Harris gave them a truly American answer.
“Sometimes you have to be sneaky,” she said, crouching to underscore her point. “Fly under the radar. Don’t put everything out there right away, not until you’ve got some support.”
The students – from Senegal, Mali, Nigeria, and Côte d’Ivoire (Ivory Coast) – chuckled. Harris, an assistant professor-in-residence of marketing with the School of Business and director of the Sustainable Community Outreach and Public Engagement (SCOPE) Accelerator, had their attention.
The presentation was one of more than two dozen in which the students participated during the five-week program titled ‘The Study of the U.S. Institute.’ The program, which began in mid-July, was developed and facilitated by the Global Training and Development Institute (GTDI) at the Center for Continuing Studies.
The institute, for college student leaders from sub-Saharan Africa, is part of a broader U.S. Department of State initiative designed to promote a better understanding of the United States abroad and to help develop future world leaders. Funded by a $231,782 cooperative agreement from the U.S. Department of State, the GTDI program included the study of U.S. history, government, and society with a focus on social entrepreneurship. It culminated with student presentations about projects they plan to implement in their home communities.
“The State Department has once again recognized the GTDI’s work to foster entrepreneurship throughout Africa,” says Roy Pietro, UConn’s principal investigator for both programs. “This grant, along with the Young Entrepreneurs Program grant for Kenya awarded earlier this year, validates GTDI’s efforts in international training and development”

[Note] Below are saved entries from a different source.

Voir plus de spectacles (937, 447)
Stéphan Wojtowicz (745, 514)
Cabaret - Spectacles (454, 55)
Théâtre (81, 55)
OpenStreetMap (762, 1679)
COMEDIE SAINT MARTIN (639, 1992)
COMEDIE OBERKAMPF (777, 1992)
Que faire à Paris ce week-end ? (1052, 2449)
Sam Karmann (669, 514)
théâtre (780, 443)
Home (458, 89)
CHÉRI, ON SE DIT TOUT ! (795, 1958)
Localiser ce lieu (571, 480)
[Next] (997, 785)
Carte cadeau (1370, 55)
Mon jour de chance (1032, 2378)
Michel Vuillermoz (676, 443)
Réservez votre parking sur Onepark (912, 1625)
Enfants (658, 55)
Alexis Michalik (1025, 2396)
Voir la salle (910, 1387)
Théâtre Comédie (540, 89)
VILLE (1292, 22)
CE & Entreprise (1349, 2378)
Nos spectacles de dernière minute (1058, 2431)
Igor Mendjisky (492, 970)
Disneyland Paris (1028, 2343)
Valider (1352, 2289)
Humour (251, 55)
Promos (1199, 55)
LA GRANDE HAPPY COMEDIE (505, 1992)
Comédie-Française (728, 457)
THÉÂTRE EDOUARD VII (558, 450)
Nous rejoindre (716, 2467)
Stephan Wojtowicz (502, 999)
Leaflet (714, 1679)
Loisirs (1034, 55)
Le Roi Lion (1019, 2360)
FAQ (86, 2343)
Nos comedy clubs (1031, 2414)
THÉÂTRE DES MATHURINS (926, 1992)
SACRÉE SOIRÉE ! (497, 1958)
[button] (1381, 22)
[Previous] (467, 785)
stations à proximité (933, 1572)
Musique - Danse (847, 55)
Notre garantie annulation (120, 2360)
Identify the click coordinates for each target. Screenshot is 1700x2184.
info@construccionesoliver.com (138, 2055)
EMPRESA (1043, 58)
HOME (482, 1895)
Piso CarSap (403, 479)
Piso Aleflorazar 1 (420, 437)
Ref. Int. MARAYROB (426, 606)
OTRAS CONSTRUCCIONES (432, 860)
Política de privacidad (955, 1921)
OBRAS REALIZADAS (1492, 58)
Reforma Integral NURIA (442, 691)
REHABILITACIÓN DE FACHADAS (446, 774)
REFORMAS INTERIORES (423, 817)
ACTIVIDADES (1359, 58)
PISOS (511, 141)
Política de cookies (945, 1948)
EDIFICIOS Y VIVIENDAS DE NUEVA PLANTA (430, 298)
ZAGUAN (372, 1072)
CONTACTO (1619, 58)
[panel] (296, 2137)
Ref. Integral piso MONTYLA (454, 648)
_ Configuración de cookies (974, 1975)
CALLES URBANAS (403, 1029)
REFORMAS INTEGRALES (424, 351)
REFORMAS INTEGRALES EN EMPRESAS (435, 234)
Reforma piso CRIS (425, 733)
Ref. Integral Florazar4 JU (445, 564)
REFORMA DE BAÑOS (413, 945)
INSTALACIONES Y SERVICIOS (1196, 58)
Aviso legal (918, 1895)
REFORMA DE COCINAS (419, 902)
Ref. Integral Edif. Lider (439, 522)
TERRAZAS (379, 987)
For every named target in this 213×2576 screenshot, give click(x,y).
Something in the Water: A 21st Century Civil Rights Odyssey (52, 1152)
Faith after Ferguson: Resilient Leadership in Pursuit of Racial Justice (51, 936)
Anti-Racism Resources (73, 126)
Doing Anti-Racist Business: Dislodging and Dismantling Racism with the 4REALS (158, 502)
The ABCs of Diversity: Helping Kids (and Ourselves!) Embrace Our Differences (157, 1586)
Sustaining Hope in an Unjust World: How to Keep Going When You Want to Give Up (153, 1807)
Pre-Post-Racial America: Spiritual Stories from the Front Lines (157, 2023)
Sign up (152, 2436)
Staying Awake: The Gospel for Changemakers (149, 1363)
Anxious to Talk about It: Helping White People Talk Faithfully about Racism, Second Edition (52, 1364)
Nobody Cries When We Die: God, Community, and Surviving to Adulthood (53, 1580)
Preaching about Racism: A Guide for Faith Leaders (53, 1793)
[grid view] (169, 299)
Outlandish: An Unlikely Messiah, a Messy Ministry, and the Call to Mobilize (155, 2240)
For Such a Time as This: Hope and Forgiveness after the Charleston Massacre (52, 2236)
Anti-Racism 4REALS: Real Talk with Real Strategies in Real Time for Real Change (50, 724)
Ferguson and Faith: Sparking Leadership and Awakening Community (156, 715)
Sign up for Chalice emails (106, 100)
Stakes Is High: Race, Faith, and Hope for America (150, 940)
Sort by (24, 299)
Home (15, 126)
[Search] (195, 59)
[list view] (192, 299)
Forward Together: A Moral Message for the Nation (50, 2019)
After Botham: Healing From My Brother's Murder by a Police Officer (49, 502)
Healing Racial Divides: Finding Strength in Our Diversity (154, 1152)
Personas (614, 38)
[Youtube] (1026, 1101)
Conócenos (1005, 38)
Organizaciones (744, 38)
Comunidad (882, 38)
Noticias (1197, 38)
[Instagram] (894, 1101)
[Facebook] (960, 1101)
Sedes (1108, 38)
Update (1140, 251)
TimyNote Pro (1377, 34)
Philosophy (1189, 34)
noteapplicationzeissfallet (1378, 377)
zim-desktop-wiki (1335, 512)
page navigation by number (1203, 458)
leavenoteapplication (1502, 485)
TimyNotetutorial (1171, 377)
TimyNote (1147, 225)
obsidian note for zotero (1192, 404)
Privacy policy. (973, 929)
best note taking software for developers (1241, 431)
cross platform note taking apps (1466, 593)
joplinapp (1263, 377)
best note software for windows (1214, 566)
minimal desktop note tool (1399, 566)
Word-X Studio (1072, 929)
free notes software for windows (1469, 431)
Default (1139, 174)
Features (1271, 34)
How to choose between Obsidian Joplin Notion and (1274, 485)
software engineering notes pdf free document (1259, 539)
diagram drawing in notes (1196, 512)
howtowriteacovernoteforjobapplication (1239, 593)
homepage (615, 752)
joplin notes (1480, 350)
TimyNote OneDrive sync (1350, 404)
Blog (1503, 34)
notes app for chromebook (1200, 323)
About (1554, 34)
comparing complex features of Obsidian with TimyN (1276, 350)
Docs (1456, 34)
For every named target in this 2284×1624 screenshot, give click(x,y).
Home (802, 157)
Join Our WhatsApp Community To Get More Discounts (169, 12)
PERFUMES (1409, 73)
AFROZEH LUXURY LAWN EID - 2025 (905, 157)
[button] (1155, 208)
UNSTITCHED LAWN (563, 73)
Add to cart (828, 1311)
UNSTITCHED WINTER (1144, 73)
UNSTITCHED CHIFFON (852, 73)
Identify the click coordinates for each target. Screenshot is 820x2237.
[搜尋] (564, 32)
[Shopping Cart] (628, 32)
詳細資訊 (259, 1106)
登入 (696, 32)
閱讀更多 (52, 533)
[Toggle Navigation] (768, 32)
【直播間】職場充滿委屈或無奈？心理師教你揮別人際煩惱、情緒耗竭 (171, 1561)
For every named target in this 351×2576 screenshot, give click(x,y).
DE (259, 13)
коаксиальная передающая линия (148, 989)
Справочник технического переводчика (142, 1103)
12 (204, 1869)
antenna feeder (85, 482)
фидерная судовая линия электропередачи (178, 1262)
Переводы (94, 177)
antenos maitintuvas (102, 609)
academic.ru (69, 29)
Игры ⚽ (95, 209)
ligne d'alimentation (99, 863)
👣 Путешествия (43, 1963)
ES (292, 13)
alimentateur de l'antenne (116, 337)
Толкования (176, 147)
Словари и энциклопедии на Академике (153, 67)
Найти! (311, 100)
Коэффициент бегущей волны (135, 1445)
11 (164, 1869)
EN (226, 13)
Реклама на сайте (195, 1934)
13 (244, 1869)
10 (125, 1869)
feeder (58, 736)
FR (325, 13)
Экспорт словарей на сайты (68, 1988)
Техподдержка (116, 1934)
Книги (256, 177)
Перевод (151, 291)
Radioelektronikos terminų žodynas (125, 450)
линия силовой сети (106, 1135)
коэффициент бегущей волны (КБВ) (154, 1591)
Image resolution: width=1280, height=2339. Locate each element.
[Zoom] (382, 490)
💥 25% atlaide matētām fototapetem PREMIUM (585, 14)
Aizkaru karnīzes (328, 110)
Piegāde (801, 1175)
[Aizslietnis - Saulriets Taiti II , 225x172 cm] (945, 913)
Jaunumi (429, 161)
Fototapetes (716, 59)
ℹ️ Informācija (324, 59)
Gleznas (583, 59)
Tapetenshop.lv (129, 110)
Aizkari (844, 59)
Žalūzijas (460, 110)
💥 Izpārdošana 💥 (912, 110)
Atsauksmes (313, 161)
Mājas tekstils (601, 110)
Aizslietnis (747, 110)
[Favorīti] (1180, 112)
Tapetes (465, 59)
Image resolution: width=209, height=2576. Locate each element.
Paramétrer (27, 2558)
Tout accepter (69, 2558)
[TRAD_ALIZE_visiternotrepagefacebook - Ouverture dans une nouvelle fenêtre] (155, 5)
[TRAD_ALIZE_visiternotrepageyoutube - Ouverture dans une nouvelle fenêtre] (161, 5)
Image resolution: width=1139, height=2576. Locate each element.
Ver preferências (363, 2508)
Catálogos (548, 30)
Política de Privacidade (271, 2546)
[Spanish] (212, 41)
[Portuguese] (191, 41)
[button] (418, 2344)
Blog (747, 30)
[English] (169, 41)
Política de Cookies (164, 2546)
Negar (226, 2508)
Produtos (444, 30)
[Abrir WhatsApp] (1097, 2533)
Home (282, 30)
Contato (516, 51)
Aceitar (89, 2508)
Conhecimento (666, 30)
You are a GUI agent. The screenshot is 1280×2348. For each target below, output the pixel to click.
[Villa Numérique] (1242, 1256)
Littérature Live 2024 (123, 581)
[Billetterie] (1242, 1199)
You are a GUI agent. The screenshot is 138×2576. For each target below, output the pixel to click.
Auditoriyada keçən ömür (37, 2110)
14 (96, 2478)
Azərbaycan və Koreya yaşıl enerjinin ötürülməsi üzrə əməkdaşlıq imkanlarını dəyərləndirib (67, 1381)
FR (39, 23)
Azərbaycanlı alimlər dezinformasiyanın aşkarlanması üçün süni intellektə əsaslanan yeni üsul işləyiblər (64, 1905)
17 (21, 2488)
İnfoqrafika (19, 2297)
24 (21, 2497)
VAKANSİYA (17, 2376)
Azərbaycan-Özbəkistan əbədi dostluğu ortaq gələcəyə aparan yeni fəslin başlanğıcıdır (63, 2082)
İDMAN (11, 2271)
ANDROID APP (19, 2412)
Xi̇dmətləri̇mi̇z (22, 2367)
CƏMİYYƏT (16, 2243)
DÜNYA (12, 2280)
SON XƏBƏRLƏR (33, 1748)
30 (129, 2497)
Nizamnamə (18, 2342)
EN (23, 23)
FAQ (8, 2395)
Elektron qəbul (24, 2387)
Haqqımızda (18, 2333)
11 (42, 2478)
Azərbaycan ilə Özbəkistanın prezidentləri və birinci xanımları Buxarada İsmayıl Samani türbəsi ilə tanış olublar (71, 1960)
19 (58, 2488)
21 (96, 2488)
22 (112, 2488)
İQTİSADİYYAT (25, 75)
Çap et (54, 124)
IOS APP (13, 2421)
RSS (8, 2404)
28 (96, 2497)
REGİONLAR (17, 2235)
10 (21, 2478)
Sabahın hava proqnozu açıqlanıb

In addition to the educational sessions, the students were provided with experiential learning opportunities and hands-on volunteer work. They also experienced UConn’s campus life, and American culture, including visits to the Connecticut State Capitol, the Mashantucket Pequot Native American Museum and Research Center, the Harriet Beecher Stowe Center, and Mystic Seaport, and trips to Boston, New York, Philadelphia, Amish communities in Lancaster, Pa., the Gettysburg Museum and Visitor’s Center, and Washington, D.C.
They also visited Boston College’s Center for Corporate Citizenship, the General Electric Office of Corporate Citizenship, and the IBM Office of Corporate Citizenship.
On campus, they heard presentations from College of Liberal Arts and Sciences faculty, Women’s Studies, the School of Business, the Office of Community Outreach, and the Office of Student Leadership Development.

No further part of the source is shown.